> **What you are asked to do**: Write out every line of the data below again word for word, omitting the pictures.
## begin Dataset excerpts
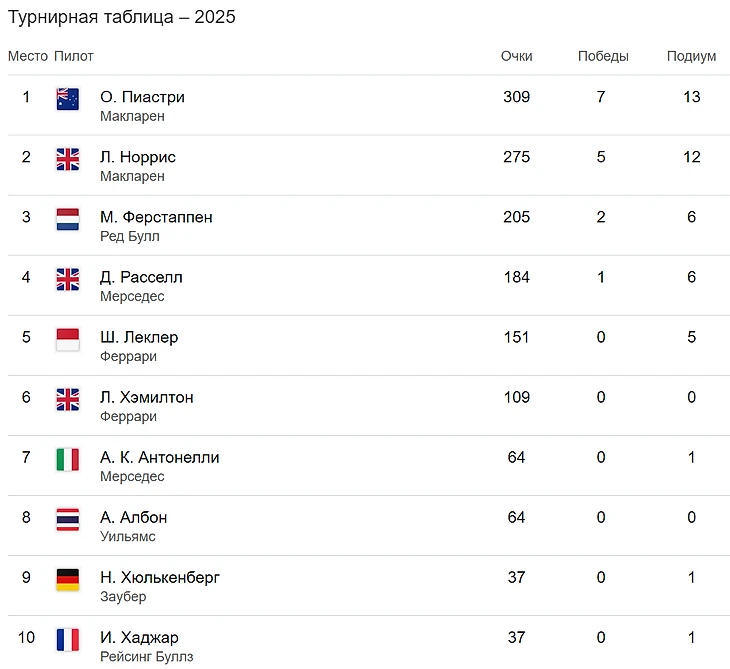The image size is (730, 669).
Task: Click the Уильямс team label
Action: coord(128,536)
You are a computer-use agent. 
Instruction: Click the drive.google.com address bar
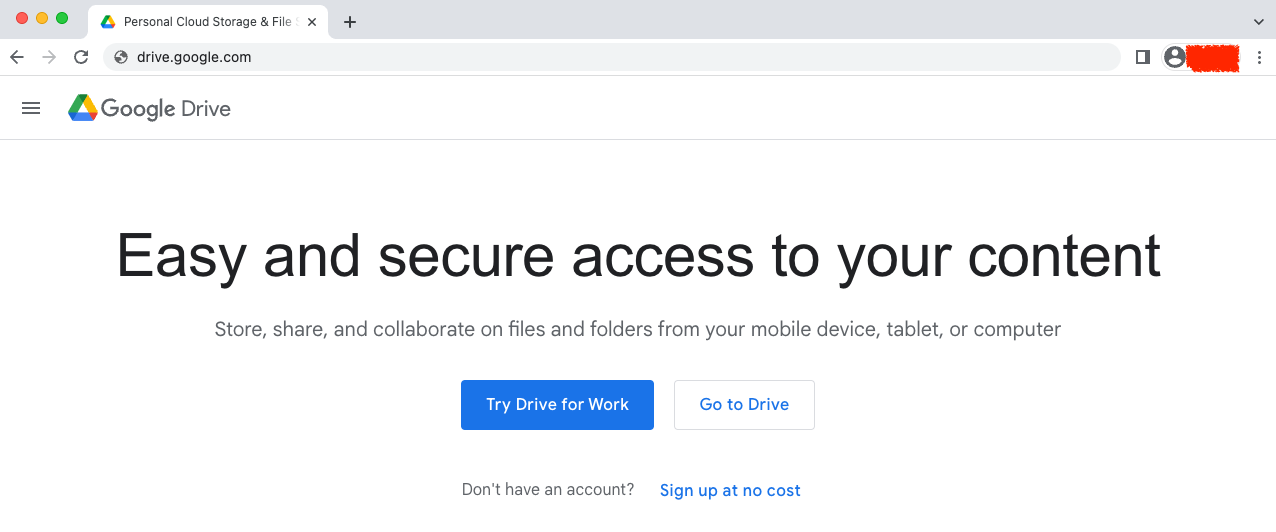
## end Dataset excerpts
> **Expected output**:
The image size is (730, 669).
Task: Click the Уильямс team label
Action: coord(128,536)
You are a computer-use agent. 
Instruction: Click the drive.google.com address bar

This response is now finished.